With the first air strikes in Iraq on 8 August, Obama became the 4th American president in succession to bomb Iraq. The anti-ISIS coalition, which includes countries like US, UK, Canada, Germany, France, Australia and Turkey, is back where their predecessors started: fighting to destroy terrorist networks and create stability in the region.
Not a single nation has recognised ISIS as a sovereign state. It has made it clear about the plans to one day target Europe and America. In the mean time, a question to be answered is: how will another intervention solve a problem that the previous one only fueled?
However, 2014 will most likely be remembered as the de facto start of the new Cold War. Euromaidan Revolution in Ukraine and the subsequent Russian annexation of Crimea triggered the resurgence of a tense East-West relationship, resemblant of that in the 20th century.
2014 witnessed a series of widely familiar events. Tanks invading a satellite state, heated diplomatic exchanges, tit-for-tat expulsions of alleged spies, projections of fault on the opponent, not to mention the Ukrainian plans of building a 1,000-mile-long wall along its land border with Russia – all worrying signs to the world that seemingly just left the Cold War behind.
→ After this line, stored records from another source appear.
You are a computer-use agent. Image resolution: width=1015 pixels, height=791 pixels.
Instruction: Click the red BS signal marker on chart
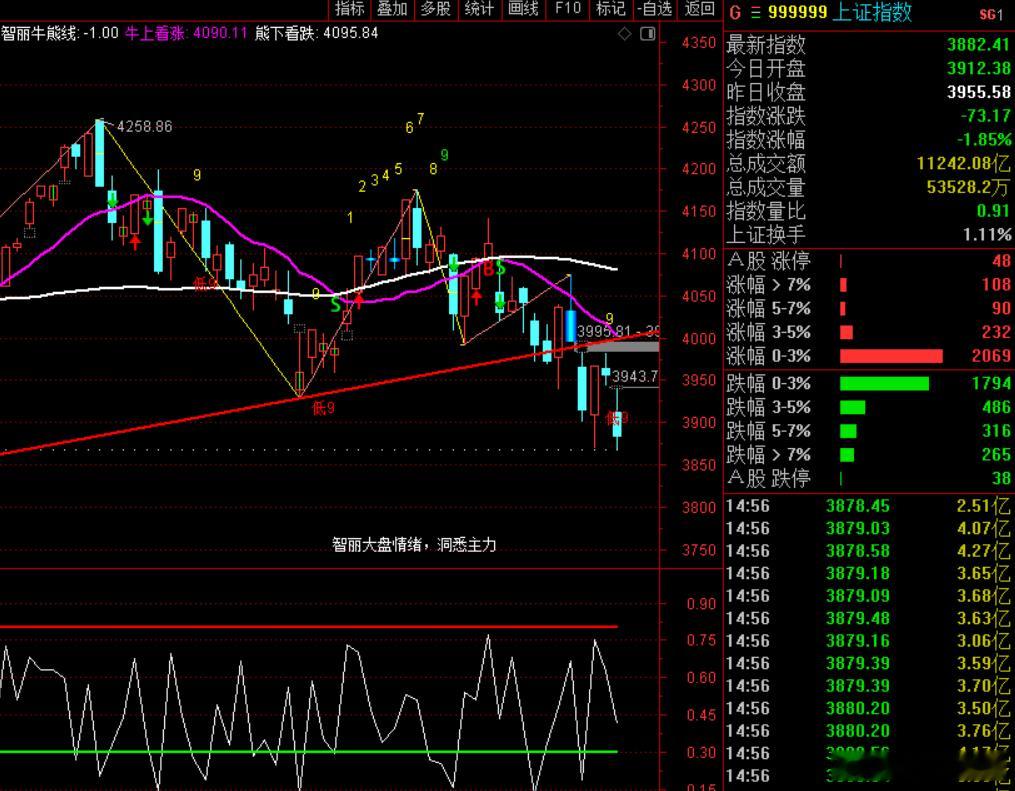(x=494, y=267)
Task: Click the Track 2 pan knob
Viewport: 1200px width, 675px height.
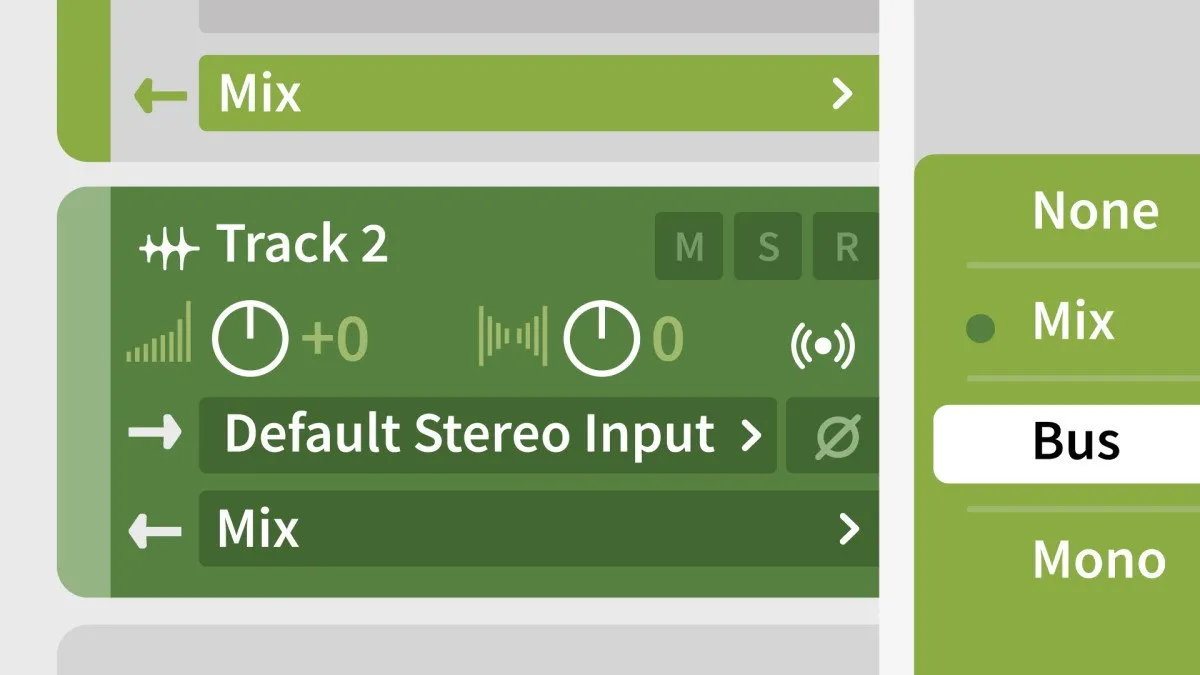Action: click(x=601, y=339)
According to a report by European Leadership Network, close military encounters between Western forces and Russia reached Cold War levels, with ~40 since March.
Nevertheless, Cold War 2.0 seems to differ both in scope and range from its predecessor. To begin with, it is unlikely to develop into a global conflict. The world is no longer bipolar, and there is little incentive for key actors like China or India to get involved in a conflict that is largely seen as a US-Russia confrontation. Furthermore, the ideological struggle of Marxist communism and free-trade capitalism has been replaced by a contest of values.
Most importantly, contemporary Cold War has an important economic dimension to it. Western sanctions – asset freezes, transaction bans, trade restrictons, suspension from G8 – are focused on isolating Russia from the international community. In retaliation, Russia introduced an embargo on imports of most of the agricultural production, and closed down 4 McDonald‘s restaurants in Moscow.
In the light of the recent developments, it has become clear that the relationship between the Western countries, particularly the US, and Russia is one of adversaries. The top priority should now be containing the conflict. Otherwise, it could divert the attention from major international security challenges, such as the new wave of terrorism.
None of the politically significant events of 2014 have been resolved. It will take 2015, and possibly years beyond, to properly evaluate the underlying implications of such changes, and arrive at effective solutions.